Fifty years of development work were wiped out in about 90 seconds during the January 26 earthquake in western India, according to World Vision, the international relief and development agency. Rebuilding could take 20 years.
The temblor, which measured 7.9 on the Richter scale, killed tens of thousands of Hindus and Muslims in Gujarat state, which is less than 1 percent Christian. Ahmedabad, a city of more than 2 million people, was hit hard.
"Buildings four, seven, and 12 stories high collapsed like a house of cards," said Rabindran David Shelley, World Relief's India project manager. "In another area, a hospital collapsed, killing the staff and patients."

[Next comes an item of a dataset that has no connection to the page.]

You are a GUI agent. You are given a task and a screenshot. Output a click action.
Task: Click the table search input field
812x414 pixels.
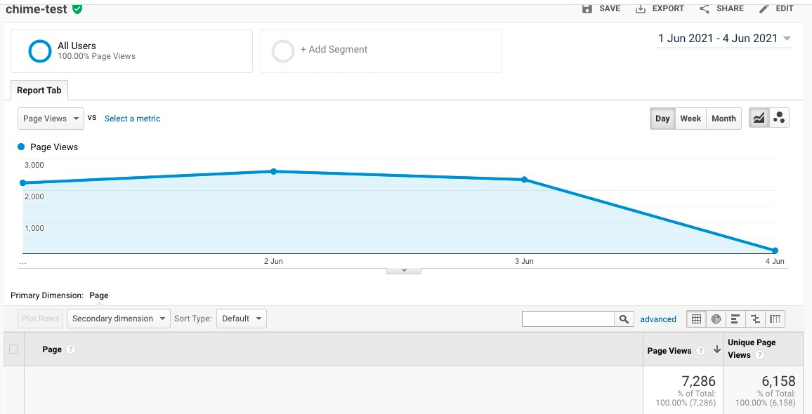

Bhuj was a city of about 20,0000 people. "Bhuj looks like it took a direct hit in a nuclear attack," said Sanjay Sojwal of World Vision
One relief worker reports that tensions flared between Hindu and Christian groups doing relief work in the days after the quake. The worker says that Hindu groups were attempting to "be in control so that the glory wouldn't go to the Christians." These Hindus, the source notes, resent the favorable publicity Christians received for their humanitarian work in the wake of the "super cyclone" that hit Orissa state on October 29, 1999, killing 10,000 people.
Right-wing Hinduism is very strong in Gujarat, which is over 89 percent Hindu. Christians have been targeted across India by Hindu extremists for the last several years. In the best-known incident, a Hindu mob in Orissa burned to death Australian missionary Graham Staines and his three sons in January 1999.
The All India Christian Council has pledged prayer, money, and expertise in the rebuilding effort, and many other organizations, both Indian and Western, have joined the effort.
Lance Thollander, Christian Aid Mission director for India and Pakistan, is among those appealing for funds. "Indigenous groups are already helping as much as they can," he told Baptist Press, "but they cannot go to their neighbors with aid they don't have."